The other game I’m working on is my next original major game. It is a digital game, though I have come up with two different versions: a purely digital single-player version, and a 2 player local co-op. Both excite me, but I’m keen at this stage to explore the former as it involves more challenges for me. The premise is this: The Blind Spider and Guide Fly. It really is a character adventure, where it is all about your interactions with your ‘buddy’ and your shared foes. For the single-player version, I’m developing conversation mechanics that involve proximity, context, and combat. I’m inspired by Elan Ruskin’s 2012 GDC talk about AI-driven Dynamic Dialogue for this. One of the things I’m playing with is going with poetic voice-overs rather than realistic dialogue or emotive sounds.

One of the big things I’m doing differently with process in this project is an investment in proper development. In all my projects, I pay every person who works on the team (of course). I pay for every prototype, every iteration. Everything has a price-tag. Most people who spend their time doing indie projects either do it themselves or have a team of people who dedicate their time for free towards a common cause. But for me, I dedicate my own time for free doing the designing, writing, directing, and project management and pay everyone else. What this means is I can only afford so many iterations. I cannot afford to pay for 3 prototypes for instance. I can only afford small iterations. This has been great for learning how to produce as good as you can in as short period of time with little iteration (but also iterating a lot pre-tech and in low-fi ways). But now I want to spend the time iterating properly. How?

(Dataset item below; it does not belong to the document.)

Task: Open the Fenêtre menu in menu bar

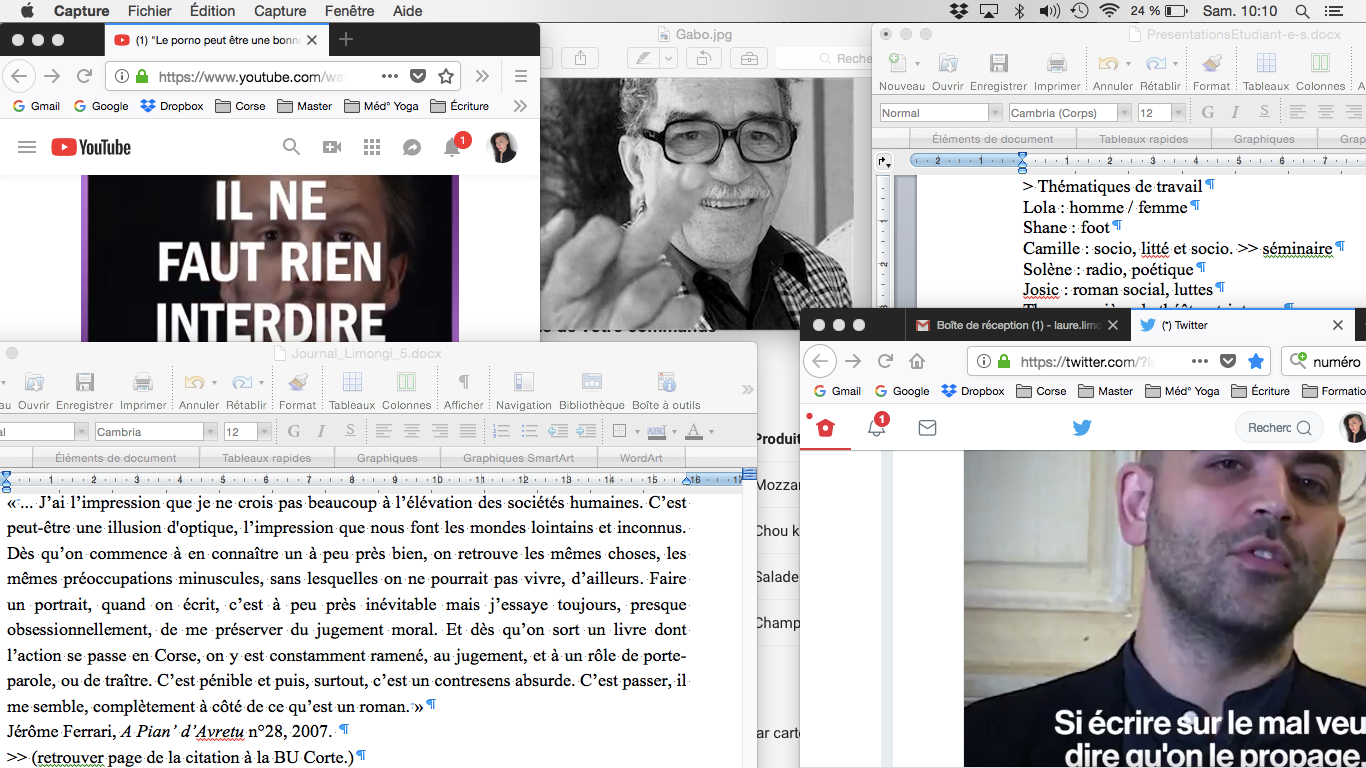Action: 349,11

I don’t know. I will begin by spending as long as I can with the design and writing before I bring on the whole team. Once I bring on the team I find I spend more time doing project management than anything else. I want to give myself the time to play with design and writing for a while. But of course I need to test. There is only so much I can do in documentation, in my head, and with paper prototypes. So I’ll see what I can learn to put together in Unity myself too. Then, once I have a good starting prototype I’ll call on others and see if the project may attract some development funding… Either way, I’m really excited about spending the time refining and getting the most out of the idea.

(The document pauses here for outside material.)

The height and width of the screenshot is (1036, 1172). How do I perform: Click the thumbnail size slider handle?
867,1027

Lastly, I have come across a great game design book. In fact, I would call it the best I have read. I love game design books. I love design books. I love lots of different books. I have plenty of books inside and outside game design that influence what I do. But it is only recently that I have come across a game design book that approaches design like designers from other disciplines.

In 2009, Jussi Kuittinen and Jussi Holopainen wrote a paper for DiGRA: ‘Some Notes on the Nature of Game Design’ [pdf]. They analysed key game design books and compared them to key design theories. In conclusion, they found the books don’t address the nature of design:

Judging from the selection of the game design literature we analysed, game design is heavily governed by the object of the design, games. Although this may seem like an overly obvious statement, it carries with itself the connotation that the activity called design, is left to too little attention. Whereas the books concentrate on teaching the reader the principles and elements of game design, at the same time they leave aspects of design activity such as representing, moving and reflecting to little consideration.

This is why I am excited by Tynan Sylvester’s book. Designing Games: A Guide to Engineering Experiences talks about (among other things) the psychology of making games. How you think as a game designer? He also does some welcome busting of a few game design memes. Other books that look at the ‘why’ that I love include The Kobold Press Guide to Board Games, and Bernard De Koven’s The Well-played Game: A Player’s Philosophy. I do love many game design books out there (I especially love collections of mechanics), but there has been a need for this kind of approach and I’m glad I’m stumbling on more them. Do you have others in this ilk?